- Problem requirements:
Identify every one of the lines below that contains the word "agent", and copy each such line in full.

- Records shown:

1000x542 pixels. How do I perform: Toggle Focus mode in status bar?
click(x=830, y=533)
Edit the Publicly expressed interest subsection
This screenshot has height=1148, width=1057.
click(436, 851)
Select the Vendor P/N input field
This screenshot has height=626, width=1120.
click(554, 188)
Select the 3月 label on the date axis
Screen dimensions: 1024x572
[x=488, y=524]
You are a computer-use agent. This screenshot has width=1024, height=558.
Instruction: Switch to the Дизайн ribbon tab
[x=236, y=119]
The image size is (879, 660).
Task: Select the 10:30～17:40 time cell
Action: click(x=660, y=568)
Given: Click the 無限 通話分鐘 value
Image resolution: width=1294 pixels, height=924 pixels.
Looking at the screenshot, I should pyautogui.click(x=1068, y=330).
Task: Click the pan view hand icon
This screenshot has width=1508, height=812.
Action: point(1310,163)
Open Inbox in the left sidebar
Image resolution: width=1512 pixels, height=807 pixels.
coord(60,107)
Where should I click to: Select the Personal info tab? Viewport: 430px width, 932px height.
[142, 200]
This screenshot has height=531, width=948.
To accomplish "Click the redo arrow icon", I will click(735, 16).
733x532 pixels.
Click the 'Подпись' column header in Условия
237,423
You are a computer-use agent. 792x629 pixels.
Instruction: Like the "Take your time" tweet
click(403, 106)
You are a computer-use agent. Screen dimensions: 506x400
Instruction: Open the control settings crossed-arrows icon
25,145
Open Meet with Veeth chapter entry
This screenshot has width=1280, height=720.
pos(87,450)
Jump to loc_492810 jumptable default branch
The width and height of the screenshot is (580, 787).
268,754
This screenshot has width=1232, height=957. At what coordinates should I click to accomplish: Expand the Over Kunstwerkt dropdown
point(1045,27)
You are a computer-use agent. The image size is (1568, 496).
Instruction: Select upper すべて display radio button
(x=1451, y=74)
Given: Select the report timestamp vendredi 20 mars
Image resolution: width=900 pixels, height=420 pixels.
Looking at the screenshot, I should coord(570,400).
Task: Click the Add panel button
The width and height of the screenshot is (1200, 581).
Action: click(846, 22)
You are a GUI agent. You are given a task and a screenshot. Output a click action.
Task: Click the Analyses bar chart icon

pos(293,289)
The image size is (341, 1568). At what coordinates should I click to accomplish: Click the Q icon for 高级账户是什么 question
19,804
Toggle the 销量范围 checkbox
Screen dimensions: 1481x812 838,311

- Result:
You are a computer-use agent. This screenshot has width=1024, height=558.
You are a computer-use agent. 792x629 pixels.
You are a computer-use agent. Screen dimensions: 506x400
You are a computer-use agent. The image size is (1568, 496).
You are a GUI agent. You are given a task and a screenshot. Output a click action.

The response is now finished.